Anybody want tickets to see Sonic Youth at McCarren Park Pool on July 28? I’m selling. Well, I should amend that—anybody want tickets to see Daydream Nation? It almost breaks my heart that I’m selling these tickets—tickets that I bought six months in advance, tickets I’ve been saving in my drawer, reverently, thinking that they would let me in to what surely would be a monumental concert, a liberating event, a show that would validate and re-inspire my love for Sonic Youth.
When I heard that Sonic Youth would be playing their most acclaimed album, Daydream Nation, from start to finish in a live concert setting, I almost couldn’t believe it. For a band that has put out over ten albums since, and for a band that constantly tours playing songs picked from over 26 years of composition, to play an album as a discrete unit was a definite statement. It’s Gestalt theory-lite: proposing that the value of this collection of music, not as individual “songs” but rather as a complete unit, is more valuable than the sum of its parts. I put on my headphones and listened to Daydream Nation once more, listening for the Gestalt, looking for something to hit me, and hit me hard.
It did.

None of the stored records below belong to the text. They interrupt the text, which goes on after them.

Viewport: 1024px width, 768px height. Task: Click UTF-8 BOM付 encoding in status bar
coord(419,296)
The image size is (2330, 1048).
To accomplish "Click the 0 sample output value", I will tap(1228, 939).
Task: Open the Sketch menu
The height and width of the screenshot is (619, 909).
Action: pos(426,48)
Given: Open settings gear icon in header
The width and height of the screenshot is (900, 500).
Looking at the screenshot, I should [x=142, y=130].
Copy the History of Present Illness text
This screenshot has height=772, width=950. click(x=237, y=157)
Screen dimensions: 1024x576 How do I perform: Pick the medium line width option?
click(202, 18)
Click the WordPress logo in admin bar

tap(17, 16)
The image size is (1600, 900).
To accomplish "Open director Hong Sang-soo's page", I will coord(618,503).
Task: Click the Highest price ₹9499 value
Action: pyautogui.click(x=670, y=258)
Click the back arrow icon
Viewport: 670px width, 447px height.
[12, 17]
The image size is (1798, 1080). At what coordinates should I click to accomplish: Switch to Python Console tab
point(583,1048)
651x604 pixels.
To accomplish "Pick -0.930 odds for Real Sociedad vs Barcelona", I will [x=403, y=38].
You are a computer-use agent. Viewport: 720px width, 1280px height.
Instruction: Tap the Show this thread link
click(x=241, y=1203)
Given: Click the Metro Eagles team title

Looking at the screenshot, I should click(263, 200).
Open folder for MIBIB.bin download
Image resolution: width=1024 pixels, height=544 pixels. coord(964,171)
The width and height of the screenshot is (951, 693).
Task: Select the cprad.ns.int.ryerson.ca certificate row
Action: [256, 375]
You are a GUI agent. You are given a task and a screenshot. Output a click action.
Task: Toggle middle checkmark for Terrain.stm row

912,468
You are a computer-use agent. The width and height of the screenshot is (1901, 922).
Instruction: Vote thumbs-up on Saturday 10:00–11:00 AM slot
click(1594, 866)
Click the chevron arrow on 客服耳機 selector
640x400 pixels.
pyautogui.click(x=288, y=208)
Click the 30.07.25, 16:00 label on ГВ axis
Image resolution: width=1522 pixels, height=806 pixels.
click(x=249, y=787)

Daydream Nation is an album full of wild experimentation, showing strong influences of musique concrete and Cagean aleatorics—an album that combines 20th century experimentalism with the idiom of rock music, mostly with overdriven guitars, Sprechstimme and a screwdriver (stuck into the neck of Lee Ranaldo’s guitar). Now the band wants to present Daydream Nation as a complete work, not broken into “songs.” For any proponent of Sonic Youth’s inclusion within the loose canon of “new music,” this would be seemingly ideal: not songs, but movements; not a collection of movements, but a unified artistic statement.
So why do I want to sell my tickets?
Seeing a performance of Daydream Nation in 2007, for $40 a ticket, is nothing like what Sonic Youth created in the studio in the late ’80s. The two events are radically different, both artistically and politically. This Daydream Nation concert is Walter Benjamin in reverse: the original recording’s aura is stripped away by the mimetic, nostalgic attempt to re-create it 20 years down the line. It’s an unlikely phenomenon, but it’s more wide-spread than one might think. To members of a generation raised on iconic recordings, live performances many times fail to deliver the authenticity of our listening experiences. This even carries over into the classical world: performers take fewer risks in interpretation, relying on tried-and-true replications rather than risk hitting a “wrong note.”
Works that are rarely performed, such as a rock album in its entirety, run this risk as well—except that in this case, the “interpretation” of the “work” is entirely separate from the original album, which exists not as notation but as a record of creative studio work. What was crafted in a studio in 1987 will be inexorably changed in 2007.
Don’t get me wrong—I love Sonic Youth’s post-Daydream Nation work, but I’m just not sure I want to contribute my $40 to Sonic Youth (and their sponsor, a new wireless phone company) in order to attempt an experience that I, and most of the other people of my generation, missed out on. Instead of reifying my impossible nostalgia, I think I’ll just listen to the album, at home, instead.